[Stored data]
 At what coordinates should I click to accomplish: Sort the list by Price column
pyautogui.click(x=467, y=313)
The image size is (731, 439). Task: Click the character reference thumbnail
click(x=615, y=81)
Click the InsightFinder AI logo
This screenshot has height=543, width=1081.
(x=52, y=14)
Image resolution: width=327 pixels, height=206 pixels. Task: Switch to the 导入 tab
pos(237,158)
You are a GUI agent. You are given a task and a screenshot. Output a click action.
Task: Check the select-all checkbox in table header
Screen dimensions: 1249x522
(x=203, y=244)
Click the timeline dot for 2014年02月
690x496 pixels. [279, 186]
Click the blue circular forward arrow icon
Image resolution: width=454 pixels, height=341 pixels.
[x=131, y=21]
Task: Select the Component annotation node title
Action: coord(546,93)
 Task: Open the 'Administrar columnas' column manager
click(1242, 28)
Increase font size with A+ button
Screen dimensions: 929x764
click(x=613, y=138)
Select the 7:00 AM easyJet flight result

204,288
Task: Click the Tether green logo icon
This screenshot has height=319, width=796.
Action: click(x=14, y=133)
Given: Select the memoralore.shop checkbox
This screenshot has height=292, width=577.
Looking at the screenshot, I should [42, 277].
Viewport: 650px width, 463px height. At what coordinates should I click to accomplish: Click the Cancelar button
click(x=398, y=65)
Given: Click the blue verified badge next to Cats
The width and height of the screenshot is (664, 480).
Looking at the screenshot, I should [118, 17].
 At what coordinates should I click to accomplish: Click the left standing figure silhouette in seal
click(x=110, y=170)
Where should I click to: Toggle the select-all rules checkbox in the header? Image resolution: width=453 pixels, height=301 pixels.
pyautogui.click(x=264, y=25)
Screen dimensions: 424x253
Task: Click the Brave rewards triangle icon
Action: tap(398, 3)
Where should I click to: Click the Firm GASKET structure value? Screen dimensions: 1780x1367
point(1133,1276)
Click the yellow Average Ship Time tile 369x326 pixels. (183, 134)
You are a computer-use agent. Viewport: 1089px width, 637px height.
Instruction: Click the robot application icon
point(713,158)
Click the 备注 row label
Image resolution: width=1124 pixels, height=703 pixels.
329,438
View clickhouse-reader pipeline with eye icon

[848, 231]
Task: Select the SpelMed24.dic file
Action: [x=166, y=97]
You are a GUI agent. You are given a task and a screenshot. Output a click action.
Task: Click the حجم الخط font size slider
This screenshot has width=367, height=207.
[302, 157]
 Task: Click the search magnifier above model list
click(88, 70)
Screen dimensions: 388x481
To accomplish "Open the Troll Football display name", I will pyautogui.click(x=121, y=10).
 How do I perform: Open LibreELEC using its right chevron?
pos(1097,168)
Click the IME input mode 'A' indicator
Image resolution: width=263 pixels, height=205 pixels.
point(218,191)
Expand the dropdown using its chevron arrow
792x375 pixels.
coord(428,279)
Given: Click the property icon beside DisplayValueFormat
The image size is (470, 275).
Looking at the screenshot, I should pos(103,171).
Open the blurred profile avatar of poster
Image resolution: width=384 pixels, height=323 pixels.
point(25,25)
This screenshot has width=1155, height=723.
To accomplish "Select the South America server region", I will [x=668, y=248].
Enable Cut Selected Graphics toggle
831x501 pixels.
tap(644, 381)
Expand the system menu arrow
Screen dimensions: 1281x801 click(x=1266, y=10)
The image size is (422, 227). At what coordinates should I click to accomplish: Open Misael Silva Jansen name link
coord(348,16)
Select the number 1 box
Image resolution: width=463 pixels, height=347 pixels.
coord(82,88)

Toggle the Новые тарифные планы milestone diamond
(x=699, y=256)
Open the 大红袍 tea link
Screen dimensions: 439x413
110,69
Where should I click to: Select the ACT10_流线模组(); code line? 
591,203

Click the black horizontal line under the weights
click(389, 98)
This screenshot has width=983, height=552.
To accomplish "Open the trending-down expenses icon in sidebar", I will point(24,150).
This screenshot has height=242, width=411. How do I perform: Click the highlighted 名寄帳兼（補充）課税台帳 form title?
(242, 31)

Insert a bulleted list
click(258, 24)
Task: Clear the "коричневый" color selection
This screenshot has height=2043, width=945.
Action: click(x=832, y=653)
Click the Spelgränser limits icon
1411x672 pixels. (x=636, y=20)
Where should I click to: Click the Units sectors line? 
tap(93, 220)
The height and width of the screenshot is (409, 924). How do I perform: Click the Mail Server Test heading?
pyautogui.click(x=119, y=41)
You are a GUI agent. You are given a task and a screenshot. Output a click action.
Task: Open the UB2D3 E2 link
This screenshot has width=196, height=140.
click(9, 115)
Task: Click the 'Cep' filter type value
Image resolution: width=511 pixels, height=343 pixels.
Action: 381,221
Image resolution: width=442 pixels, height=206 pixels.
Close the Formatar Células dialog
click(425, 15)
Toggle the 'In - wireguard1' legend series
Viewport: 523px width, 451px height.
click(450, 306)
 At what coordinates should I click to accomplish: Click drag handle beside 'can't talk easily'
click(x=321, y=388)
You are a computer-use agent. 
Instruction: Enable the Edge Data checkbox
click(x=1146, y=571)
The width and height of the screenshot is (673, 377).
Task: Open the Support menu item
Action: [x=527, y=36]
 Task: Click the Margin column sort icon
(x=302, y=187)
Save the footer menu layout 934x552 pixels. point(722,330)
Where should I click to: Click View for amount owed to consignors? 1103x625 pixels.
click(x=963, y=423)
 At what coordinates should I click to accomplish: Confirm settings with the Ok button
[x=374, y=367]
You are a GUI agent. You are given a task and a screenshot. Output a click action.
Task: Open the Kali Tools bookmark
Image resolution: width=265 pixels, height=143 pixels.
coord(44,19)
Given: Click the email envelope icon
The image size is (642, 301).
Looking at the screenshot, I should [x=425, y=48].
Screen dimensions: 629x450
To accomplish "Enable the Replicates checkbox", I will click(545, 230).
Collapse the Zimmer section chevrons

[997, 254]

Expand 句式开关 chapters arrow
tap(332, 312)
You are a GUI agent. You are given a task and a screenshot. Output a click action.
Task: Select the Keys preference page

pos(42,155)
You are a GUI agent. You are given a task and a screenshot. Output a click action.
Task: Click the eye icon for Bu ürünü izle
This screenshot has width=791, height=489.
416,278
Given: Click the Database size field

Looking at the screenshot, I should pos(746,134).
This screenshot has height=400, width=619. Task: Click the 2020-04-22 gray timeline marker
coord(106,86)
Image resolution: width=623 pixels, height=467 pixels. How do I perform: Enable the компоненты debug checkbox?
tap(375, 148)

TASK ITEM:
Could you output all of the records above exactly as given?

WRITTEN ANSWER:
 At what coordinates should I click to accomplish: Sort the list by Price column
pyautogui.click(x=467, y=313)
The image size is (731, 439). Task: Click the character reference thumbnail
click(x=615, y=81)
Click the InsightFinder AI logo
This screenshot has height=543, width=1081.
(x=52, y=14)
Image resolution: width=327 pixels, height=206 pixels. Task: Switch to the 导入 tab
pos(237,158)
You are a GUI agent. You are given a task and a screenshot. Output a click action.
Task: Check the select-all checkbox in table header
Screen dimensions: 1249x522
(x=203, y=244)
Click the timeline dot for 2014年02月
690x496 pixels. [279, 186]
Click the blue circular forward arrow icon
Image resolution: width=454 pixels, height=341 pixels.
[x=131, y=21]
Task: Select the Component annotation node title
Action: coord(546,93)
 Task: Open the 'Administrar columnas' column manager
click(1242, 28)
Increase font size with A+ button
Screen dimensions: 929x764
click(x=613, y=138)
Select the 7:00 AM easyJet flight result

204,288
Task: Click the Tether green logo icon
This screenshot has height=319, width=796.
Action: click(x=14, y=133)
Given: Select the memoralore.shop checkbox
This screenshot has height=292, width=577.
Looking at the screenshot, I should [42, 277].
Viewport: 650px width, 463px height. At what coordinates should I click to accomplish: Click the Cancelar button
click(x=398, y=65)
Given: Click the blue verified badge next to Cats
The width and height of the screenshot is (664, 480).
Looking at the screenshot, I should [118, 17].
 At what coordinates should I click to accomplish: Click the left standing figure silhouette in seal
click(x=110, y=170)
Where should I click to: Toggle the select-all rules checkbox in the header? Image resolution: width=453 pixels, height=301 pixels.
pyautogui.click(x=264, y=25)
Screen dimensions: 424x253
Task: Click the Brave rewards triangle icon
Action: tap(398, 3)
Where should I click to: Click the Firm GASKET structure value? Screen dimensions: 1780x1367
point(1133,1276)
Click the yellow Average Ship Time tile 369x326 pixels. (183, 134)
You are a computer-use agent. Viewport: 1089px width, 637px height.
Instruction: Click the robot application icon
point(713,158)
Click the 备注 row label
Image resolution: width=1124 pixels, height=703 pixels.
329,438
View clickhouse-reader pipeline with eye icon

[848, 231]
Task: Select the SpelMed24.dic file
Action: [x=166, y=97]
You are a GUI agent. You are given a task and a screenshot. Output a click action.
Task: Click the حجم الخط font size slider
This screenshot has width=367, height=207.
[302, 157]
 Task: Click the search magnifier above model list
click(88, 70)
Screen dimensions: 388x481
To accomplish "Open the Troll Football display name", I will pyautogui.click(x=121, y=10).
 How do I perform: Open LibreELEC using its right chevron?
pos(1097,168)
Click the IME input mode 'A' indicator
Image resolution: width=263 pixels, height=205 pixels.
point(218,191)
Expand the dropdown using its chevron arrow
792x375 pixels.
coord(428,279)
Given: Click the property icon beside DisplayValueFormat
The image size is (470, 275).
Looking at the screenshot, I should pos(103,171).
Open the blurred profile avatar of poster
Image resolution: width=384 pixels, height=323 pixels.
point(25,25)
This screenshot has width=1155, height=723.
To accomplish "Select the South America server region", I will [x=668, y=248].
Enable Cut Selected Graphics toggle
831x501 pixels.
tap(644, 381)
Expand the system menu arrow
Screen dimensions: 1281x801 click(x=1266, y=10)
The image size is (422, 227). At what coordinates should I click to accomplish: Open Misael Silva Jansen name link
coord(348,16)
Select the number 1 box
Image resolution: width=463 pixels, height=347 pixels.
coord(82,88)

Toggle the Новые тарифные планы milestone diamond
(x=699, y=256)
Open the 大红袍 tea link
Screen dimensions: 439x413
110,69
Where should I click to: Select the ACT10_流线模组(); code line? 
591,203

Click the black horizontal line under the weights
click(389, 98)
This screenshot has width=983, height=552.
To accomplish "Open the trending-down expenses icon in sidebar", I will point(24,150).
This screenshot has height=242, width=411. How do I perform: Click the highlighted 名寄帳兼（補充）課税台帳 form title?
(242, 31)

Insert a bulleted list
click(258, 24)
Task: Clear the "коричневый" color selection
This screenshot has height=2043, width=945.
Action: click(x=832, y=653)
Click the Spelgränser limits icon
1411x672 pixels. (x=636, y=20)
Where should I click to: Click the Units sectors line? 
tap(93, 220)
The height and width of the screenshot is (409, 924). How do I perform: Click the Mail Server Test heading?
pyautogui.click(x=119, y=41)
You are a GUI agent. You are given a task and a screenshot. Output a click action.
Task: Open the UB2D3 E2 link
This screenshot has width=196, height=140.
click(9, 115)
Task: Click the 'Cep' filter type value
Image resolution: width=511 pixels, height=343 pixels.
Action: 381,221
Image resolution: width=442 pixels, height=206 pixels.
Close the Formatar Células dialog
click(425, 15)
Toggle the 'In - wireguard1' legend series
Viewport: 523px width, 451px height.
click(450, 306)
 At what coordinates should I click to accomplish: Click drag handle beside 'can't talk easily'
click(x=321, y=388)
You are a computer-use agent. 
Instruction: Enable the Edge Data checkbox
click(x=1146, y=571)
The width and height of the screenshot is (673, 377).
Task: Open the Support menu item
Action: [x=527, y=36]
 Task: Click the Margin column sort icon
(x=302, y=187)
Save the footer menu layout 934x552 pixels. point(722,330)
Where should I click to: Click View for amount owed to consignors? 1103x625 pixels.
click(x=963, y=423)
 At what coordinates should I click to accomplish: Confirm settings with the Ok button
[x=374, y=367]
You are a GUI agent. You are given a task and a screenshot. Output a click action.
Task: Open the Kali Tools bookmark
Image resolution: width=265 pixels, height=143 pixels.
coord(44,19)
Given: Click the email envelope icon
The image size is (642, 301).
Looking at the screenshot, I should [x=425, y=48].
Screen dimensions: 629x450
To accomplish "Enable the Replicates checkbox", I will click(545, 230).
Collapse the Zimmer section chevrons

[997, 254]

Expand 句式开关 chapters arrow
tap(332, 312)
You are a GUI agent. You are given a task and a screenshot. Output a click action.
Task: Select the Keys preference page

pos(42,155)
You are a GUI agent. You are given a task and a screenshot. Output a click action.
Task: Click the eye icon for Bu ürünü izle
This screenshot has width=791, height=489.
416,278
Given: Click the Database size field

Looking at the screenshot, I should pos(746,134).
This screenshot has height=400, width=619. Task: Click the 2020-04-22 gray timeline marker
coord(106,86)
Image resolution: width=623 pixels, height=467 pixels. How do I perform: Enable the компоненты debug checkbox?
tap(375, 148)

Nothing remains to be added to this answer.